Keep the Conversation Focused by Thoroughly Planning the Family Meeting
Creating a clear agenda helps define the purpose and goals of the family estate planning meeting.
Provide each person in attendance with a copy, whether it is printed or electronic, so you can focus on each point, encourage participation, and keep the meeting on track.
When the planning includes an education component, adult children feel more engaged in the process.
That could include outlining your financial standing, current and future budgeting, savings and investments, and any philanthropic interests, so everyone understands why this conversation is so important.
An experienced Houston estate planning attorney can help you put together an outline that allows your adult children to understand the scope of your estate, so they are involved in making sure your wishes are carried out later.

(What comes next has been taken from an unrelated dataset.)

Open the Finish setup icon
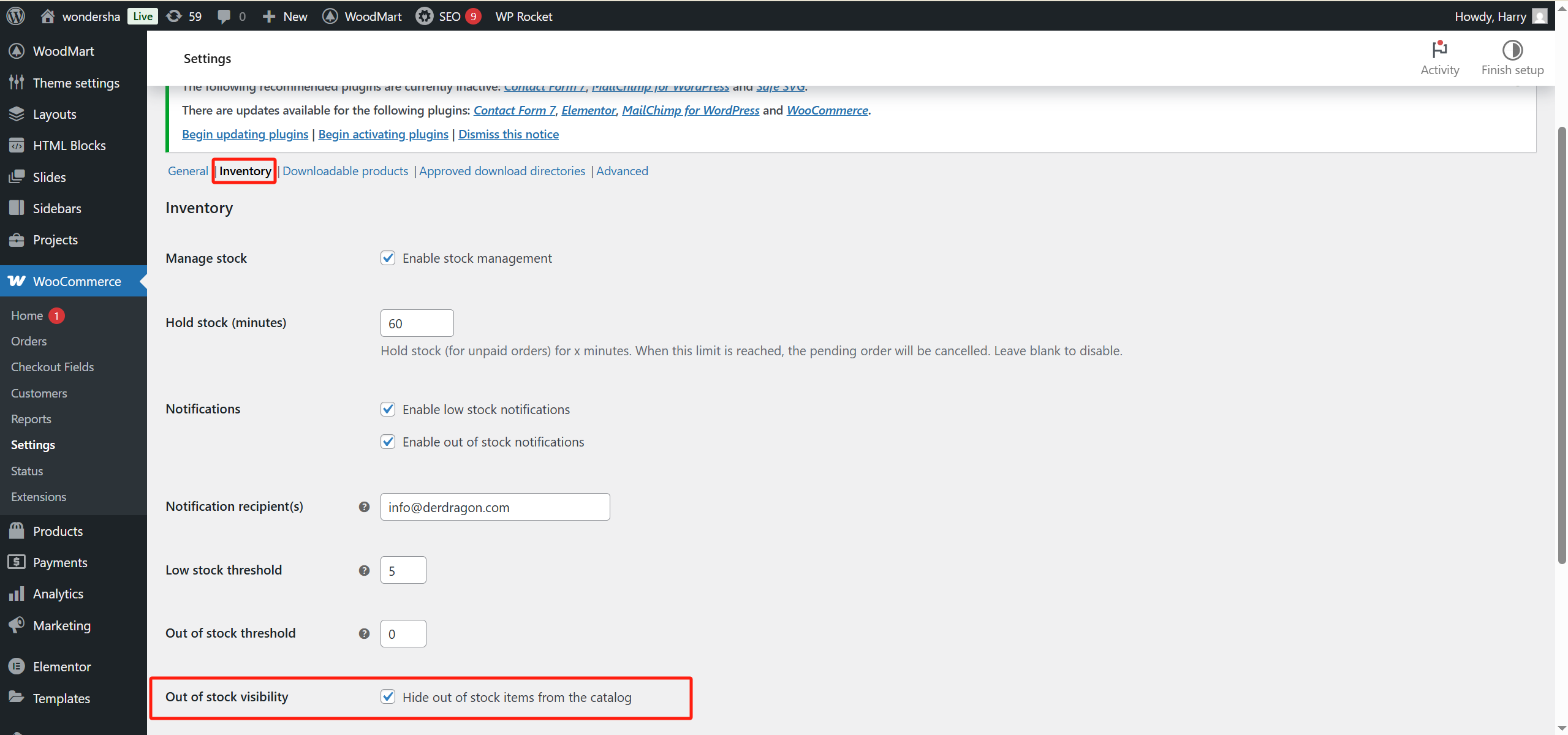1568x735 pixels. coord(1512,50)
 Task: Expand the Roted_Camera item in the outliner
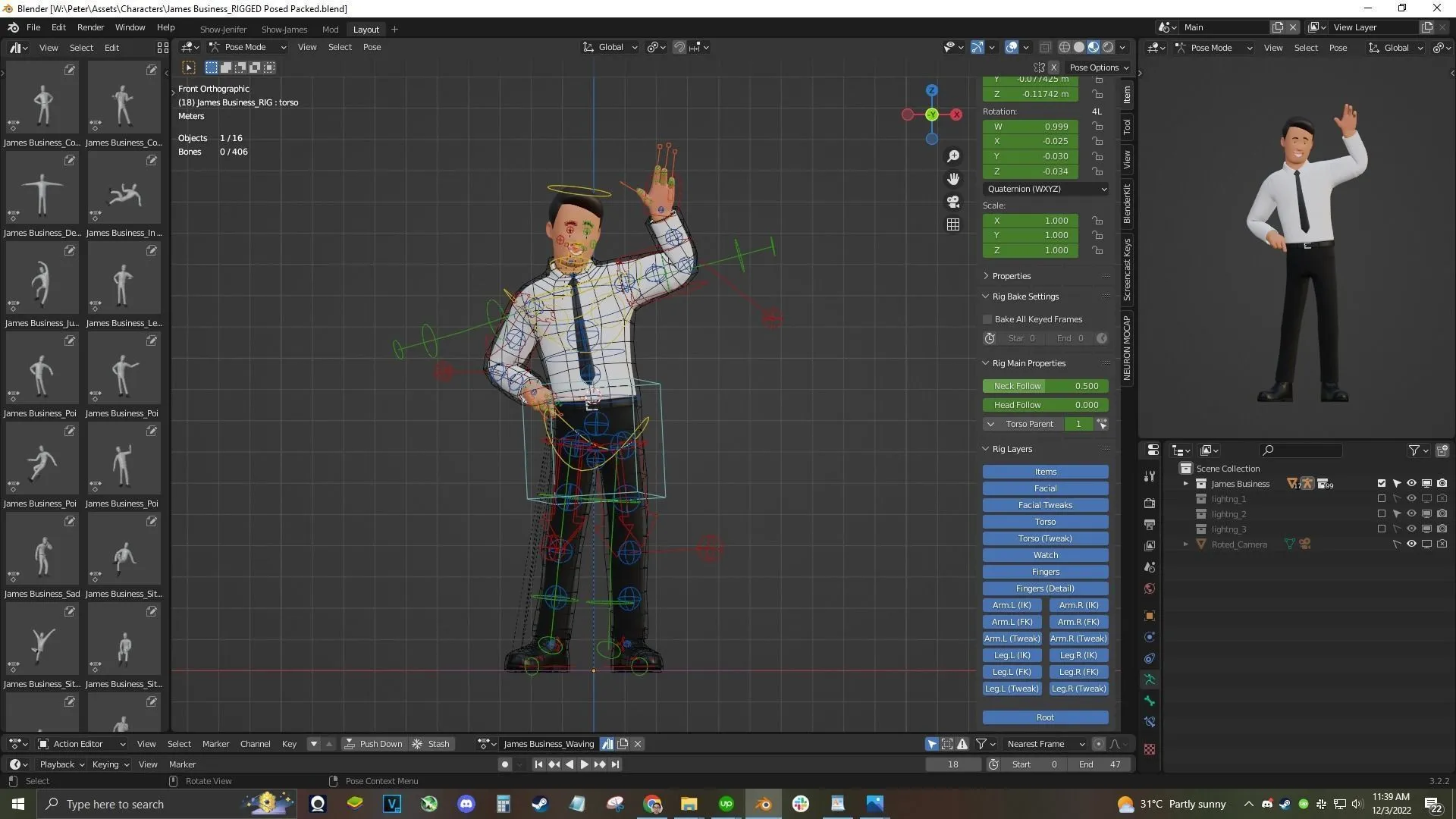point(1186,544)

Invite a Neutral Third Party or Facilitator to Maintain Control of the Meeting
Estate planning meetings can easily deviate into emotional circumstances, as the conversation focuses on Wills or Trusts, which are ultimately viewed as talks about death.
The reality is, when your beneficiaries are not on the same page about who is the Power of Attorney or Executor of the estate, complications can arise, which leads to the individual or couple’s wishes being ignored because of a dispute.
Adding a third party, which could be a relative, attorney, investment professional, or another trusted advisor, can help manage the agenda, offer a different perspective, calm emotions, and make certain that everyone is heard and understood.
Provide Homework for the Attendees & Set the Next Family Meeting Date
Typically, the first family meeting about estate planning is overwhelming for everyone involved, which means some members may feel as though their voices were not heard.
Be sure to give everyone time to digest the information provided during the meeting or allow them to read the Will and Trust on their own time, ask questions, and provide feedback during the next meeting.
Set specific expectations, and continue to bring the family together, so informed decisions are made and clear instructions about your wishes are understood.
Contact Our Experienced Estate Planning Attorneys in Texas to Discuss Your Needs
If you would like help ensuring you are making the best estate planning decisions for your family, contact our will and trust attorneys today at 713-336-7200 or online to learn more about the legal requirements necessary to establish your legacy without leaving a single detail to chance.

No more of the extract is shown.